Salah breaks another record as Liverpool gratefully feast on silly Sparta Prague’s generous gifts

Dave Tickner
Mo Salah celebrates a Europa League goal for Liverpool against Sparta Prague
Mo Salah celebrates his goal against Sparta Prague

We should probably be more serious about Sparta Prague’s effort against Liverpool in this tie.

A bit more Joe Cole about it. He spent the half-time break being absolutely apoplectic about the admittedly cartoonish defending the Czech side had served up in contriving to go 4-0 down inside 14 minutes on the night at Anfield and 9-1 on aggregate.

‘There’s nine full internationals in that team,’ he thundered. ‘It’s not good enough.’ He was right to do it, we guess. But Joe, have you stopped to consider for a moment that it is also very funny?

In the first leg, we were genuinely quite impressed with Sparta. They got pumped 5-1 at home and, sure, that’s sub-optimal. But they did play a pretty full part in making the game as entertaining as it was. Had their composure in front of goal matched Liverpool’s it would probably have been 5-3 or something like that.

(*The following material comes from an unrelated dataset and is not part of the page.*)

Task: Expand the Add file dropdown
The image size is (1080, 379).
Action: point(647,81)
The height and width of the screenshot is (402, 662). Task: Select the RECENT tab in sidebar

It was excellent fun, is what we’re saying, and while that was partly due to slapstick defending from the Sparta lads there was a fair bit of good stuff from them going the other way. It was a plan that would almost certainly end in failure, but it was at least glorious failure.

At Anfield, they retained all the ‘defending like you’ve never played football before but have had the concept explained to you by a particularly confused two-year-old’ elements, but abandoned the rest of it.

They were very, very sh*t and there’s really no point pretending that isn’t very, very funny. Of course they were always likely to lose against Liverpool, but there are ways. Even when going down 5-1 in the first leg, they’d found a less mortifying way than this.

There were several moments one could isolate to Sparta Prague’s effort up. You might point to any one of the several hundred defensive catastrophes, but we would opt for one of their rare forward forays that ended with right wing-back Angelo Preciado attempting a 30-yard overhead kick while trailing 11-2 on aggregate.

It bounced harmlessly wide, but a timely reminder for us all that you miss 100 per cent of the shots you don’t take.

As for Liverpool, difficult really to know what to make of their performance against such silly opposition. They were probably quite good? They were certainly as good as they needed to be, and probably a bit more besides. Because they didn’t really need to be very good at all here.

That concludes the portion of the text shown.